Among the trends in corpus technology in the past few years, two developments have particularly high potential for advancing the way we work with corpora: the advent of multilayer annotations made possible by tool chains such as CoreNLP (Manning et al. 2014) and the expansion of the base of corpus practitioners and related software to allow for online, collaborative and distributed annotation across space and time. Using NLP and manual annotation in tandem is crucial for the development of high quality resources across content domains, and the task is further complicated by each layer of annotation we wish to add, just as the potential for new insight and applications is multiplied.
In this talk I will present annotation, modelling and retrieval software, related methodologies, and a first evaluation of results using the example of the GUM corpus: a new freely available multilayer resource encompassing multiple genres, collected and edited using collaborative annotation software as part of the Computational Linguistics curriculum at Georgetown University (http://corpling.uis.georgetown.edu/gum). After discussing corpus design for open, extensible corpora, five classroom annotation projects are presented, covering structural markup in TEI XML (http://www.tei-c.org/), multiple part-of-speech tagging and lemmatization, constituent and dependency parsing, information structure, entity and coreference annotation, as well as Rhetorical Structure Theory analysis (Mann & Thompson 1988, Taboada & Mann 2006). Each of these annotation layers is evaluated and together they are merged for search and visualization in ANNIS (Krause & Zeldes 2015), where they can be used to study the interactions between different levels of linguistic description. The evaluation gives some first indications on the expected quality of student annotators with relatively little training on a wide spectrum of tasks, how much better they do than NLP and on what, and what lessons we can learn in terms of best practices. The results show that high quality, richly annotated resources can be created quickly and effectively as part of a linguistics curriculum, opening new possibilities not just for research, but also for student involvement in research from the very beginning of their studies.
Krause, T. & Zeldes, A. (2015). ANNIS3: A new architecture for generic corpus query and visualization. Literary and Linguistic Computing. Early access online: http://dsh.oxfordjournals.org/content/digitalsh/early/2014/12/02/llc.fqu057.full.pdf.
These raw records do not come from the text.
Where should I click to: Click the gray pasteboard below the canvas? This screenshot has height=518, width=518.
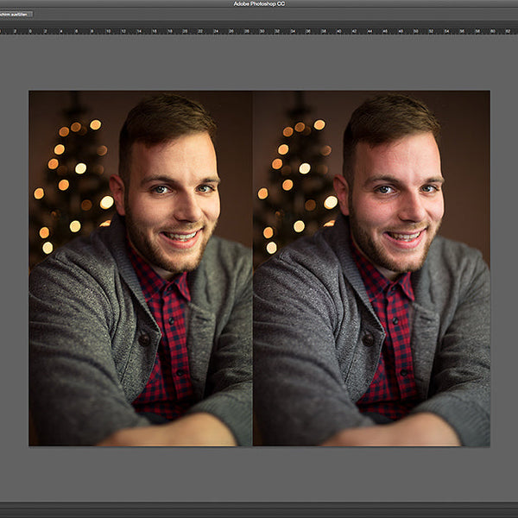pos(259,473)
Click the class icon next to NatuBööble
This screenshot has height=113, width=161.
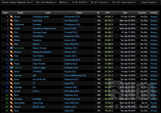point(11,48)
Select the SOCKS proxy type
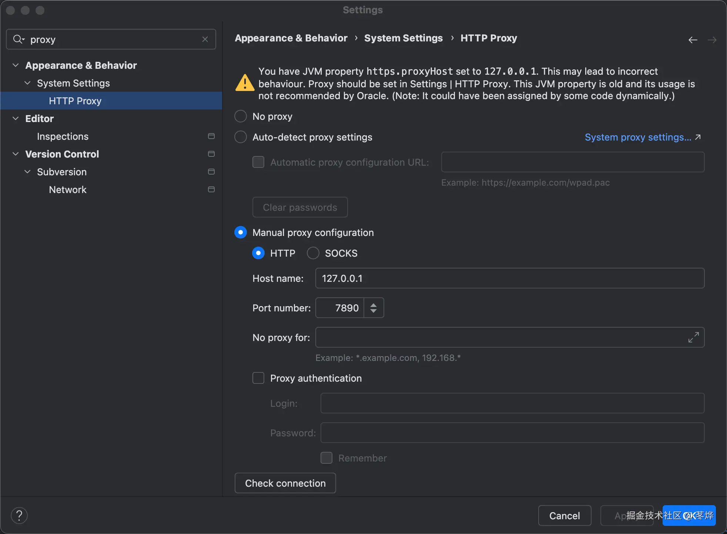Viewport: 727px width, 534px height. [x=313, y=253]
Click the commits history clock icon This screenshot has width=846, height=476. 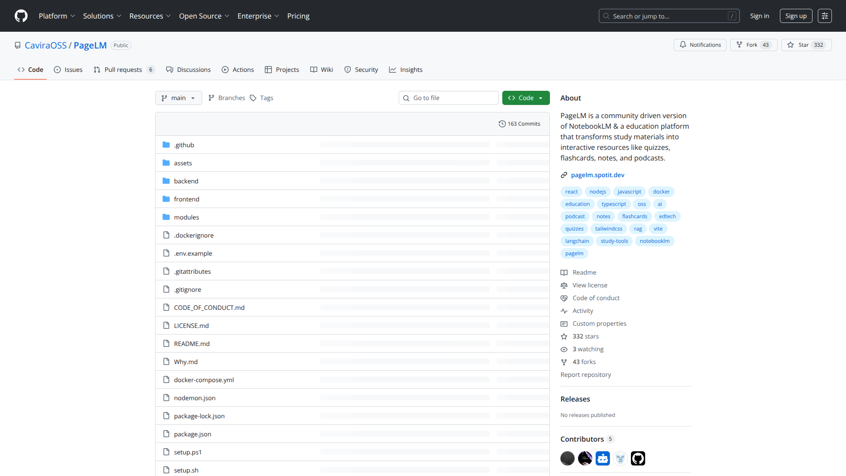502,124
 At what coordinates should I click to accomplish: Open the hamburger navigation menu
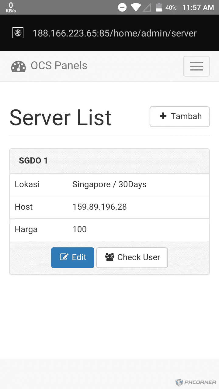click(196, 66)
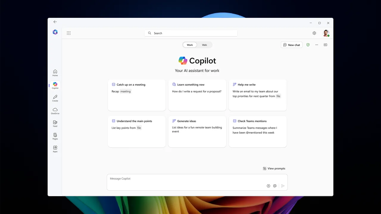Open the file chip in Help me write card
Screen dimensions: 381x214
(278, 96)
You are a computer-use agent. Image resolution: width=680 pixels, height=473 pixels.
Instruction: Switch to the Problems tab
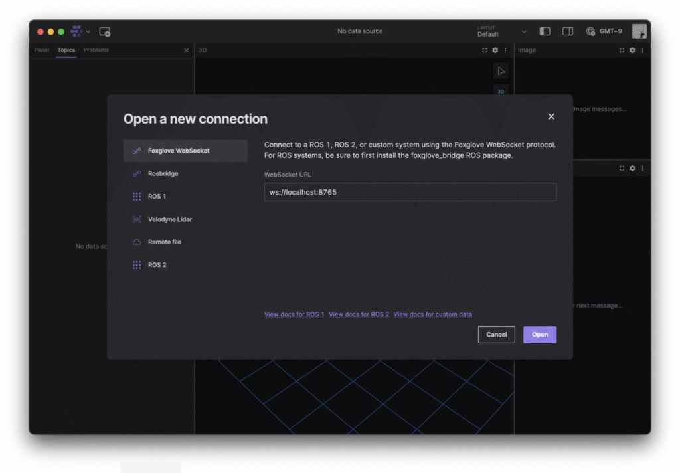pos(96,50)
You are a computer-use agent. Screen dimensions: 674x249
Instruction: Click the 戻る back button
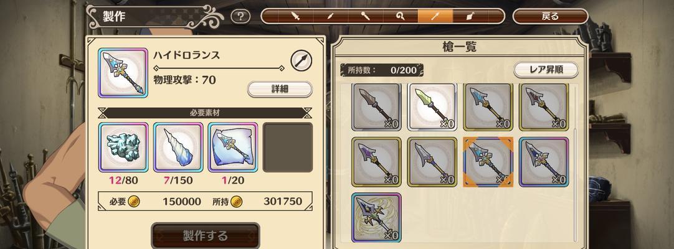pyautogui.click(x=550, y=16)
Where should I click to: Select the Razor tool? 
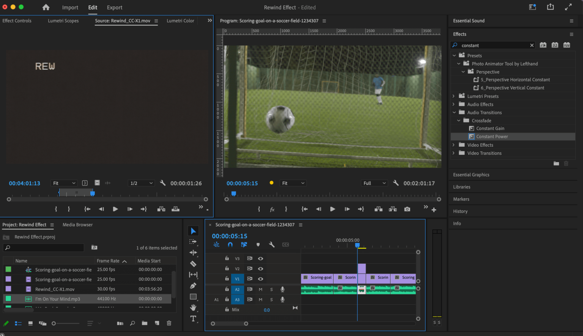[193, 264]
Mann, W. C. & Thompson, S. A. (1988). Rhetorical structure theory: Toward a functional theory of text organization. Text 8(3), 243–281.
Manning, C. D., Surdeanu, M., Bauer, J., Finkel, J., Bethard, S. J., McClosky, D. (2014). The Stanford CoreNLP natural language processing toolkit. In Proceedings of 52nd Annual Meeting of the Association for Computational Linguistics: System Demonstrations. Baltimore, MD, 55–60.
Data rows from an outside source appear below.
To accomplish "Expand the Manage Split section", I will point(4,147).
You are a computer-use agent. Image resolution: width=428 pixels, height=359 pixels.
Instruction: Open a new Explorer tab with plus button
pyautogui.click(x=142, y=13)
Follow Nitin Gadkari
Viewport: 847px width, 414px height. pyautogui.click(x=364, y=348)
Taboada, M. & Mann, W. C. (2006). Rhetorical Structure Theory: Looking back and moving ahead. Discourse Studies 8, 423–459.
Amir Zeldes is assistant professor of Computational Linguistics at Georgetown University, specializing in the field of Corpus Linguistics. He has developed software for corpus annotation, search and visualization, and is particularly interested in multilayer corpora, which model concurrent analyses for morphology, syntax, semantics, coreference and more. His theoretical research focuses on the syntax-semantics interface, where meaning and knowledge about the world are mapped onto lexical choice in language-specific ways. His book Productivity in Argument Selection: From Morphology to Syntax explores the idea that constructions have idiosyncratic degrees of innovation that speakers must learn in each language. He has worked on a variety of topics and languages, including second language writing in German, and Natural Language Processing for under-resourced languages, such as Coptic and Hausa.